The recipe originally comes from the “Cloud City Cookbook” published in 1889. It’s actually a church compilation recipe book-filled with dozens of treasured recipes contributed by the female members of Congregational Church in Leadville, Colorado. Those church cookbooks are the best! Here are the instructions-which I followed nearly to the letter. I did have to experiment with the amount of flour as it is not noted in the original recipe. You’ll see my amount in parentheses:
• 1 cup sugar
• 1 tablespoon butter
• 2 eggs, well beaten
• 1 cup milk
• 1 1/2 teaspoons baking powder
• flour enough for pretty thick batter (2 and a half cups)
• 1 teaspoon lemon or vanilla extract (I used vanilla)
Mix the batter.
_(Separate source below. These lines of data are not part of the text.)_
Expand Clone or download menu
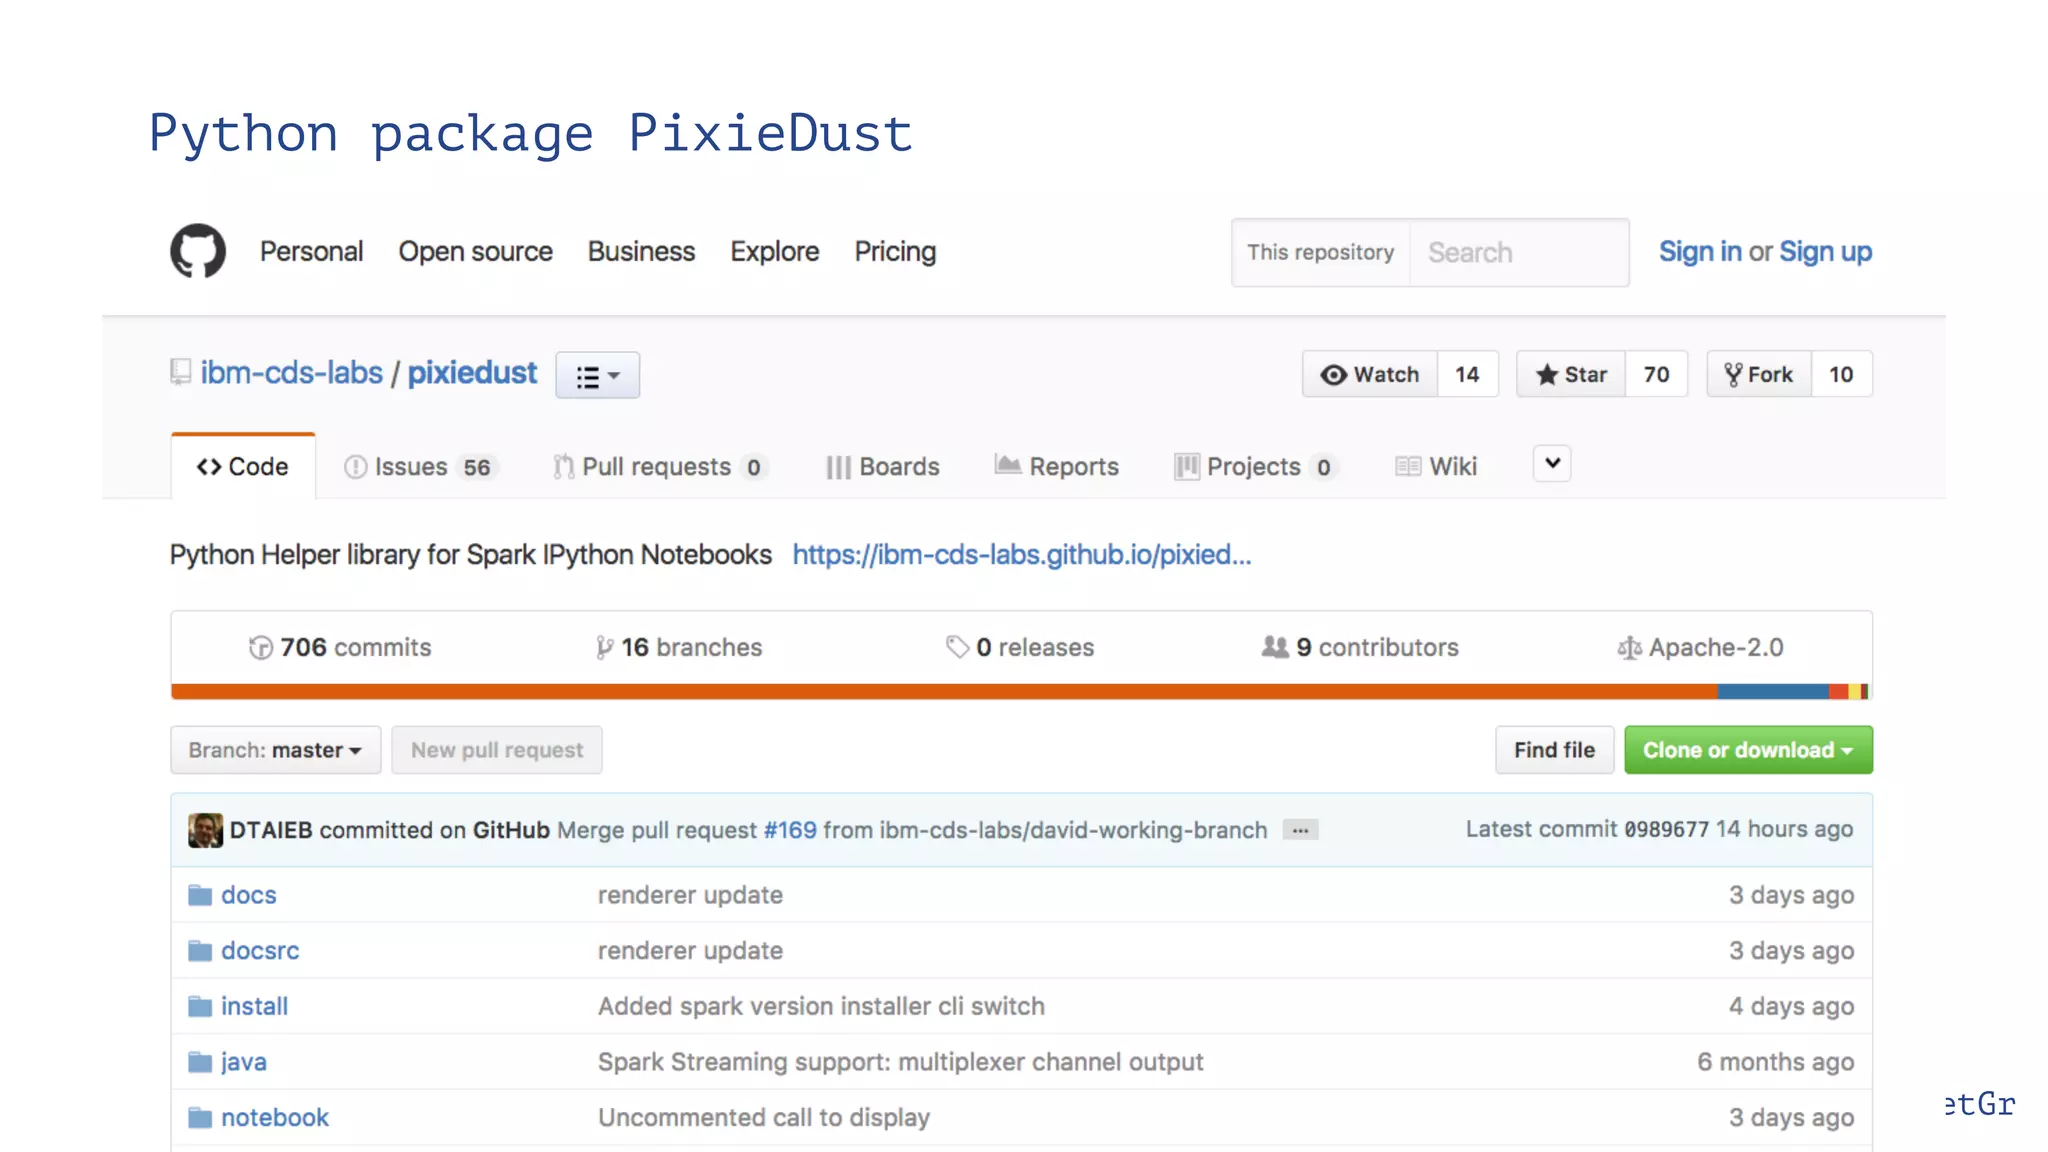(x=1747, y=750)
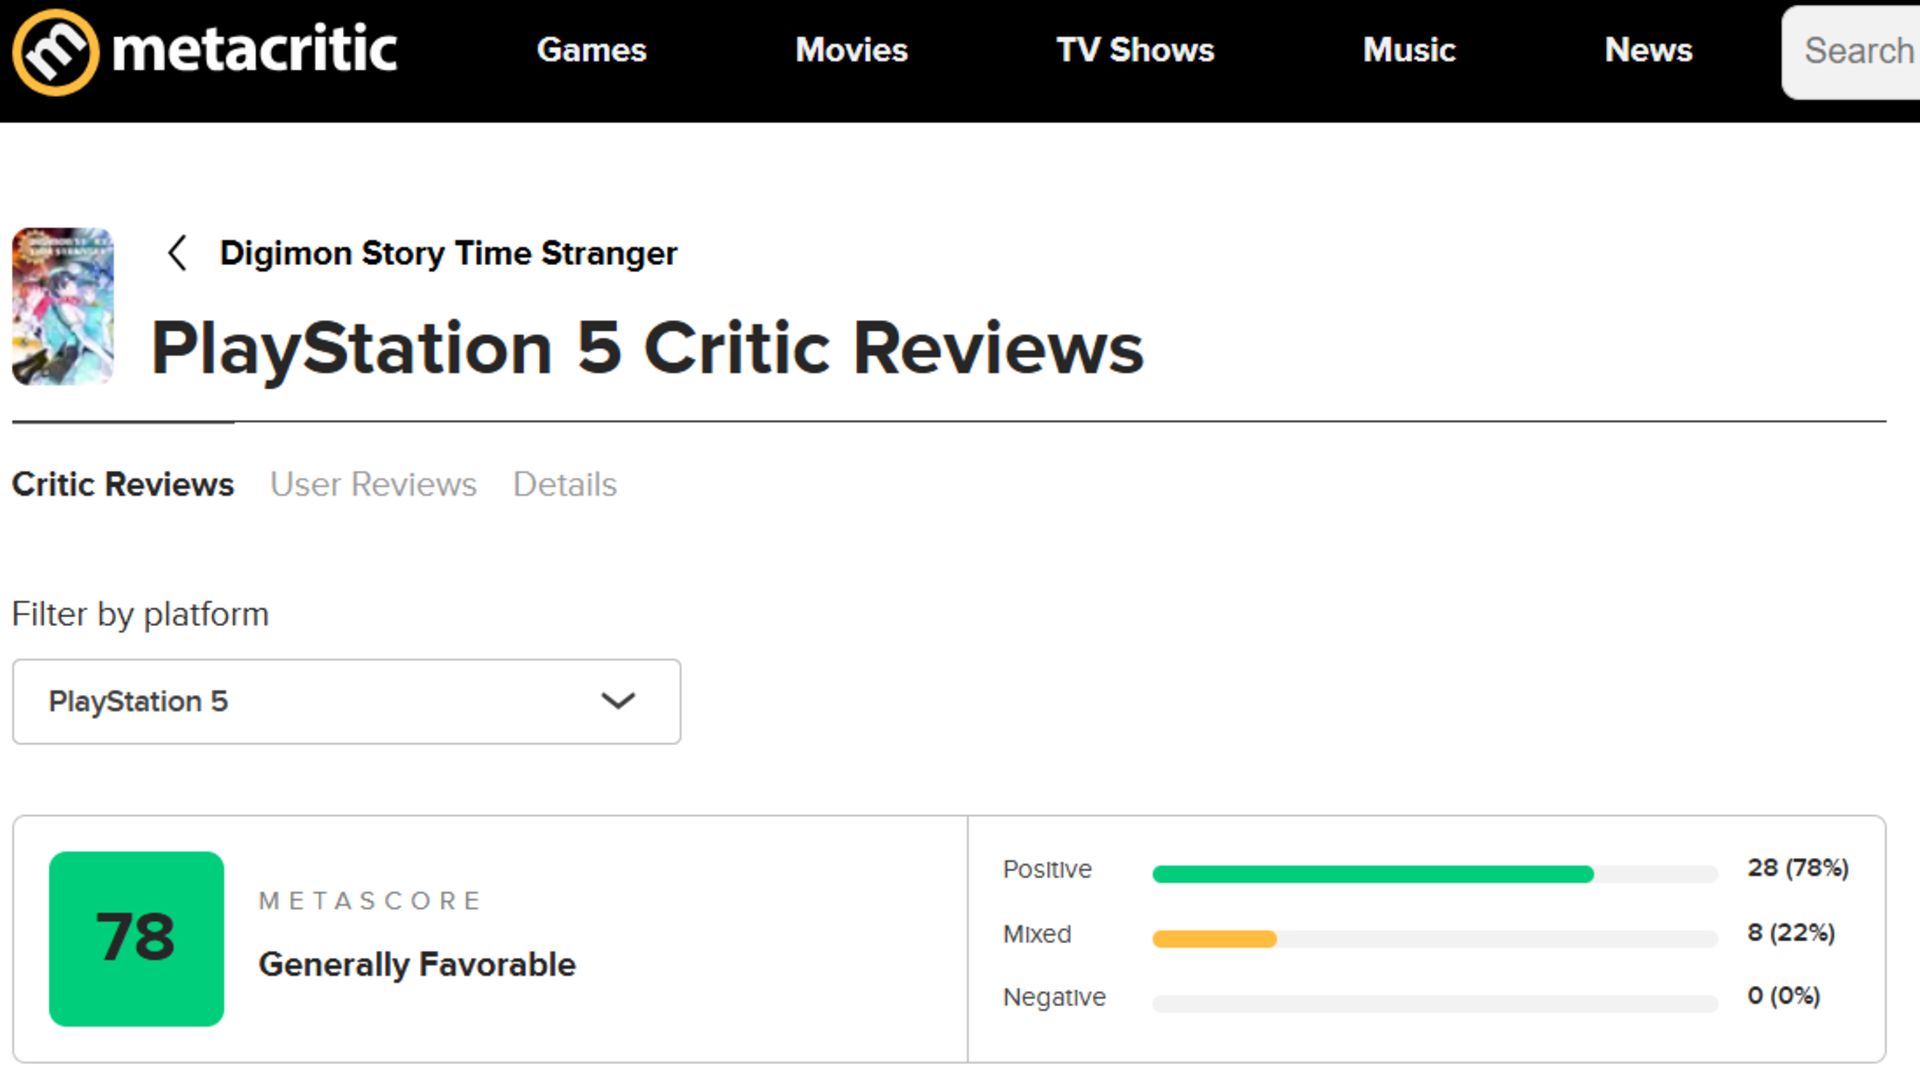
Task: Open the Digimon Story Time Stranger cover thumbnail
Action: point(63,306)
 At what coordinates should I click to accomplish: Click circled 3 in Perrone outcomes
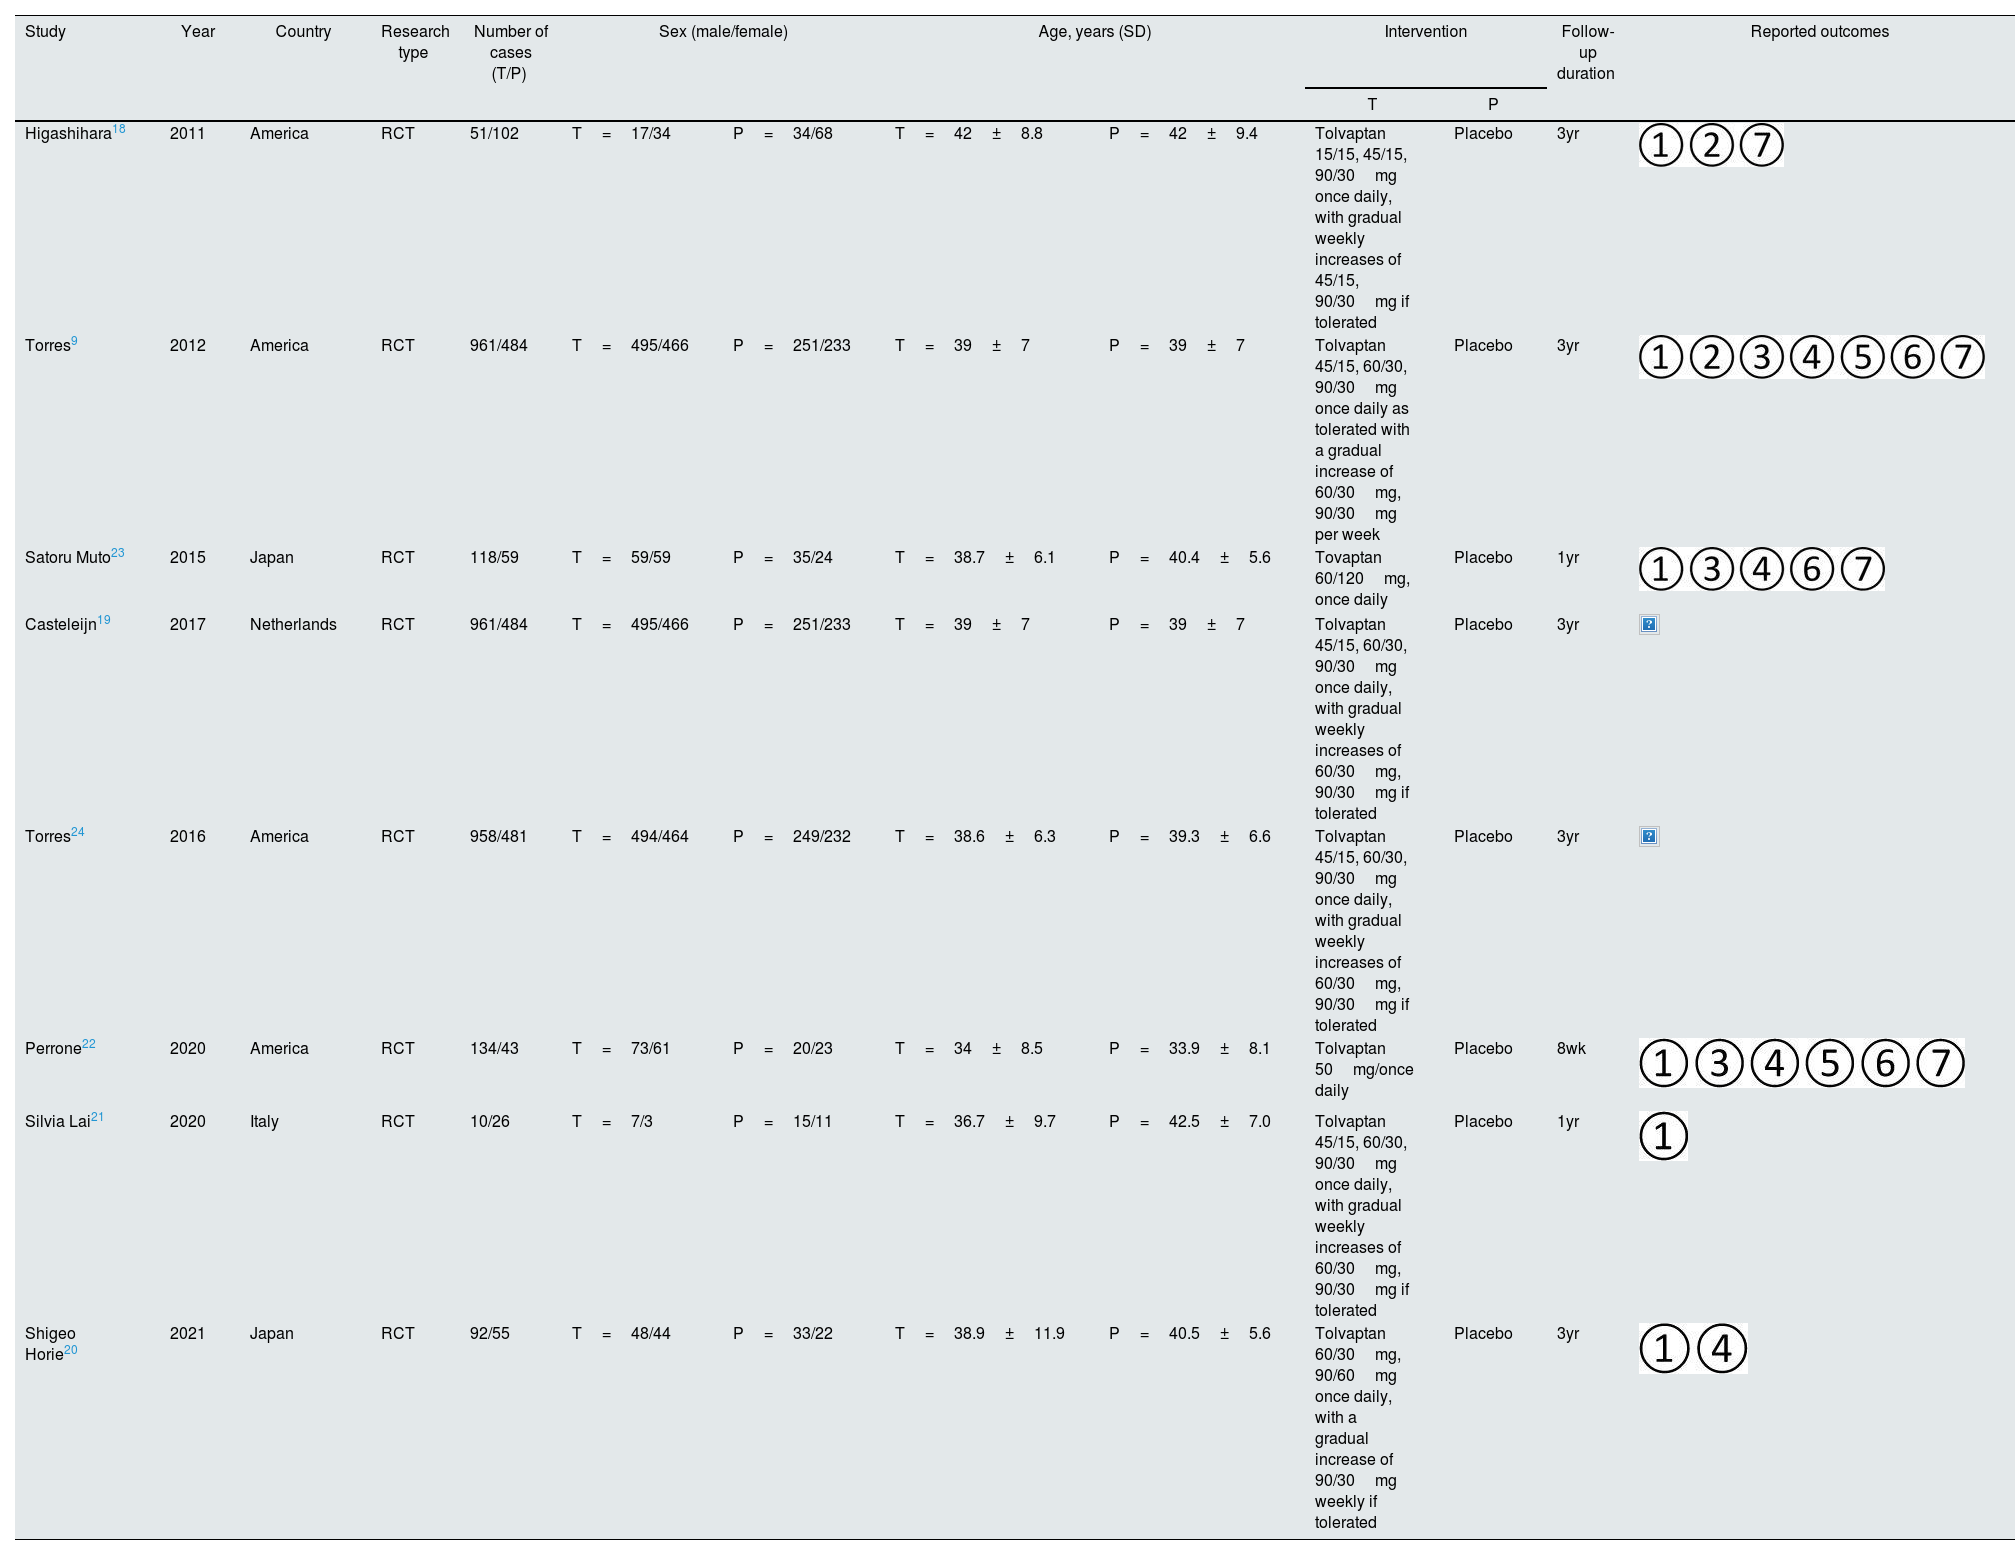pyautogui.click(x=1718, y=1062)
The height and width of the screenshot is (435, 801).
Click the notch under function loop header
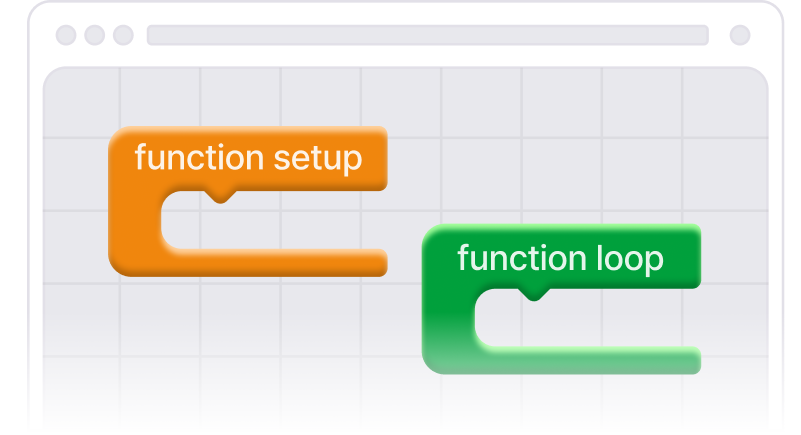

Generously grease and flour your mini-Bundt pans and put it in the oven while the oven preheats to 350 degrees. Once the oven is ready, take the pans out and pour the batter in. Pop them back in the oven and bake for 25 minutes or until a toothpick poked into the cake comes out clean. Turn the cakes out immediately onto a serving tray and dust with powdered sugar.
When these cakes were finished, I drizzled some melted bittersweet chocolate over each, topped it with a dollop of whip cream and viola-chocolate cake dessert! Enjoy!